A further lab related to density could be based on a problem that is posed. Students could be asked to determine the thickness of aluminum foil. A chart of density values for common elements would be provided. After being given the density chart and asked to solve the problem, they would need to figure out how to solve it on their own. The students could cut their sample of foil in exact metric length and width dimensions as well as mass the cut sample of foil. After that, they would simply need to solve for thickness using the formula for density. They might also fold or stack multiple layers of foil, measure the thickness, and divide by the number of layers. A comparison of which approach to the problem was most successful would lead to interesting discourse.
Along with this lab student should be given an opportunity to solve problems related to density. Recreating a triangle of mass at the top with density and volume at the base provides students with a mechanism for retrieving three formulas that solve for any of the components.

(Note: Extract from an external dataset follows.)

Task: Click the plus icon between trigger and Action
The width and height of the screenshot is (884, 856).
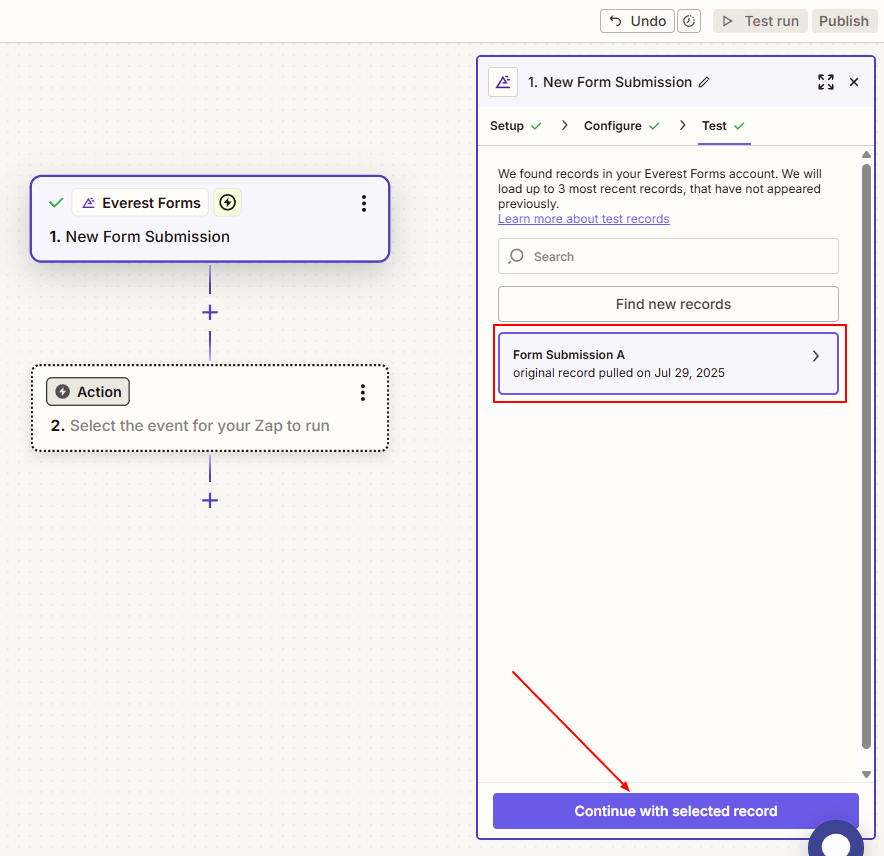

Phase Changes of Water Lab
This culminating lab provides an opportunity for students to demonstrate their understanding of solids, liquids, gases, and phase changes. Students take measurements of the temperature inside a beaker of ice each minute as it is heated on a hot plate. After collecting their data, students create a heating curve by plotting time versus temperature on a graph. They are then asked which phase changes they observed. During the experiment, students were asked to note when melting started and stopped. So, they are asked where the constantly added heat goes during melting since the graph is flat during that period of time. They should respond that the heat is used to overcome intermolecular forces and enable the phase change to occur. Students are asked where the added heat goes after melting stops and before boiling begins. Likely, they will respond that the liquid is being heated and its temperature is rising. The graph is proof that the temperature of the liquid water is rising because the heating curve is angled upward at that time. Students are also asked whether water and water vapor can exist at the same time and if so at what temperature. They need to explain what is happening during this period of time.